▶ **Quoted text**
To say it again the plane will not take off.

Here is why

Take your converyor and run it at lets say 10ms going to the right (backwards) hold a model plane a car whatever in your hand over the conveyor, now bring it into contact with the conveyor.

The wheels of the plane car etc are turning at 10ms, while you are standing still and holding it over the conveyor.

Now lets say you move the car plane etc forward over the moving conveyor at a rate of 1ms, the wheels therefore are traveling at 11ms and the car/plane etc has moved forward in position (1ms in distance) in regards to its postion from point A to point B.

So by using this scenario you are saying just like a jet engine, independant of the conveyor motion and the rate of the car/plane adds on top of the conveyor rate of motion to get increase of the wheel speed to the point that when the car/plane is moving at the same rate that the wheel speed should be double of the conveyor speed and that the car/plane would be moving forward at the rate of 10ms.

Sounds like this is what you are saying.

BUT the only problem is that by standing next to the conveyor and holding onto the car/plane etc that you are then countering the positional movement of the converyor since YOU are not standing on the conveyor moving along with it, YOU become an equallizing force to the movement of the car/plane etc on the conveyor. So you become a third force which equalizes the force movement of the conveyor allowing the force/movement of the planes engine to then overcome the positional movement of the conveyor. Thus allowing the wheel speed to become increased above the conveyor speed.

BUT in our question the conveyor in fact does not move at a set rate.

So again using the above example standing next to a moving conveyor holding a wheeled, skidded or anyother object over the conveyor then coming in contact with it at say 10ms, you attempt to move the car/plane etc forward at 1ms, the conveyor sensing the increase in velocity of the object over the conveyor equally speeds up to 11ms, thereby increasing the force requried to move the car/plane etc to something higher then 11ms so you apply more force to swing the car/plane etc forward on the conveyor only to have the conveyor equal the force and speed up.

▶ **Requirements**
Can you rewrite the post about the plane on the conveyor from "Now lets say" to "to point B.", putting "location" in place of "position"?

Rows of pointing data

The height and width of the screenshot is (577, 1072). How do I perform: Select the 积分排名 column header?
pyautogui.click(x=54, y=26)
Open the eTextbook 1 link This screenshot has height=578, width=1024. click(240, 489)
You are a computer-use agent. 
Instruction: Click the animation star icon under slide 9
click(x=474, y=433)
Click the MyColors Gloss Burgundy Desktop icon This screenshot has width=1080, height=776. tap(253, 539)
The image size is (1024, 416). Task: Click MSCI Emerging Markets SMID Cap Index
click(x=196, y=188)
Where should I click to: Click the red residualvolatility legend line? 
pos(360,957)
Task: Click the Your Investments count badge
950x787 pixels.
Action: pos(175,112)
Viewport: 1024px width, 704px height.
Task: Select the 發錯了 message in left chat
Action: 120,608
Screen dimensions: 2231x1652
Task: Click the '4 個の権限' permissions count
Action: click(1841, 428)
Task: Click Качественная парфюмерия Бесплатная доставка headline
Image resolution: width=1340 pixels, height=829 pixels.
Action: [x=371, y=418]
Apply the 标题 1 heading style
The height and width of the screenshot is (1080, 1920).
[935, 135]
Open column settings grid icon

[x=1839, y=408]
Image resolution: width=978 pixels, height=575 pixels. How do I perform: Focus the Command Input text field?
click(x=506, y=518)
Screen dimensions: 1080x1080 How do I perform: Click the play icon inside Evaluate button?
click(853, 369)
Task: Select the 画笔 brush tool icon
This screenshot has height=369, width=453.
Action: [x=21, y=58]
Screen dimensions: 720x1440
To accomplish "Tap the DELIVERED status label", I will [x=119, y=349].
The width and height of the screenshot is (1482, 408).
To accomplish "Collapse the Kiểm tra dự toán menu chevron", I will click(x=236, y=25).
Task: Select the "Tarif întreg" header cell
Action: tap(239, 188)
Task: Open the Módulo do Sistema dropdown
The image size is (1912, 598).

▶ **Correct response**
Now lets say you move the car plane etc forward over the moving conveyor at a rate of 1ms, the wheels therefore are traveling at 11ms and the car/plane etc has moved forward in location (1ms in distance) in regards to its postion from point A to point B.